The limited number of patients with NYHA class IV heart failure enrolled in MERIT-HF make comparative benefit speculations unreliable. Also, the disease severity stratification used in US Carvedilol is not standardized, and the sample size representing the most severe patients was less than 10% of the study population. Based on the data currently available, it is not known if the magnitude of benefit with b-blocker therapy is related to disease severity.

The number of patients with nonischemic heart failure receiving b-blocker therapy was largest in MERIT-HF,³ followed by US Carvedilol¹³ and CIBIS-II.¹² Of these, US Carvedilol was the only trial to demonstrate a statistically significant decrease in mortality in patients with nonischemic heart failure receiving b-blocker therapy.¹³ This may indicate that greater benefit can be derived with carvedilol than with bisoprolol or metoprolol therapy in patients with nonischemic heart failure. Further data are needed to fully assess the impact of heart failure etiology on mortality following b-blocker therapy.

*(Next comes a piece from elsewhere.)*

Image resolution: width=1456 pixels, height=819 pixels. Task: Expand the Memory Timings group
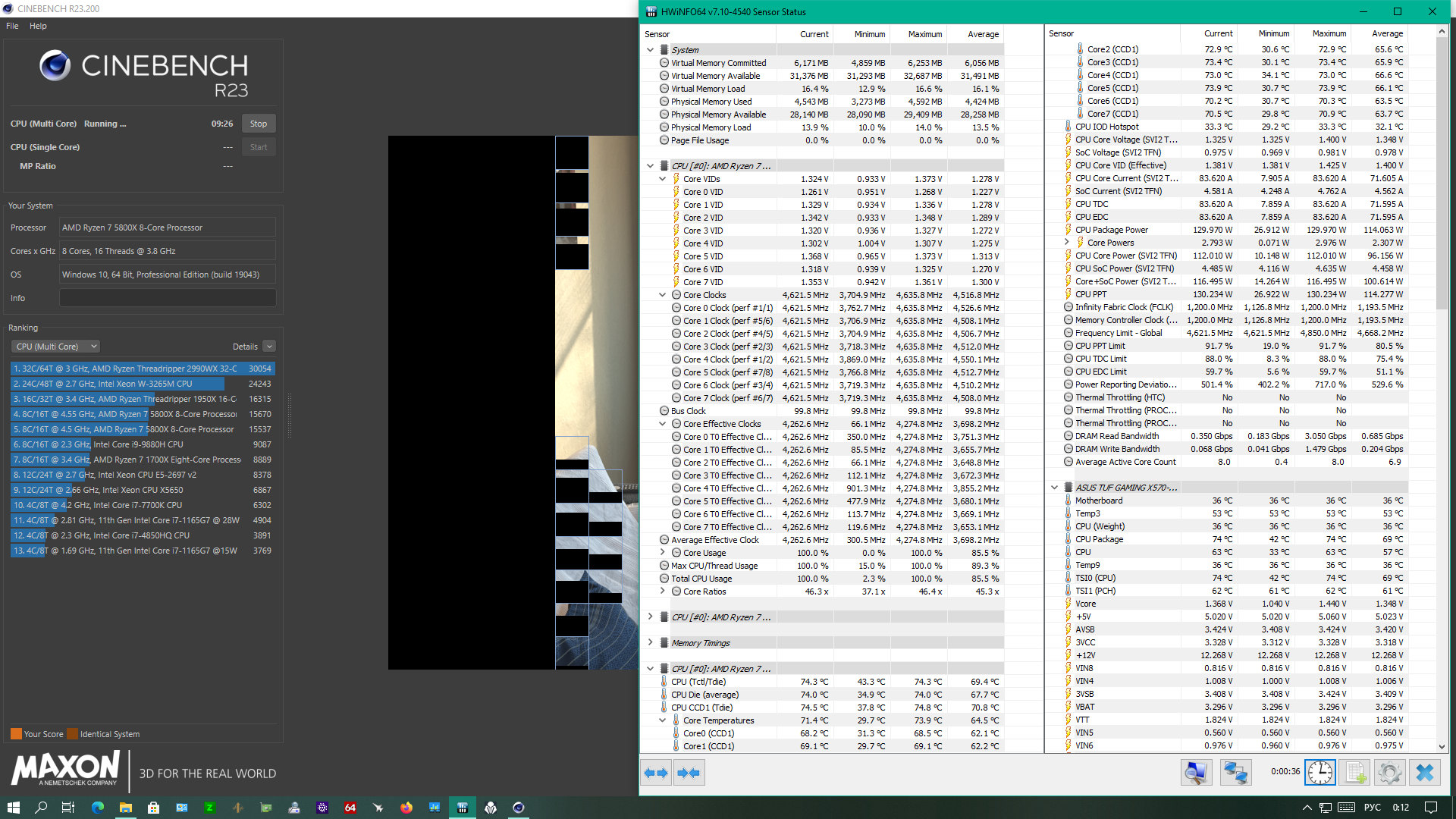[650, 642]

Sudden death, which is often attributed to ventricular tachycardia or fibrillation,¹⁹ is a major cause of mortality in patients with heart failure. Although large trials evaluating metoprolol and carvedilol reported a significant reduction in sudden death,^3,12 the use of concomitant antiarrhythmic medications varied between each trial evaluated. For example, approximately 15% of patients in CIBIS-II were receiving therapy with amiodarone,¹² which has been shown to decrease the occurrence of sudden death in patients with heart failure.²⁰ However, amiodarone therapy was evenly distributed between patients receiving bisoprolol and placebo1² and would not be expected to have a untoward effect on the assessment of sudden death.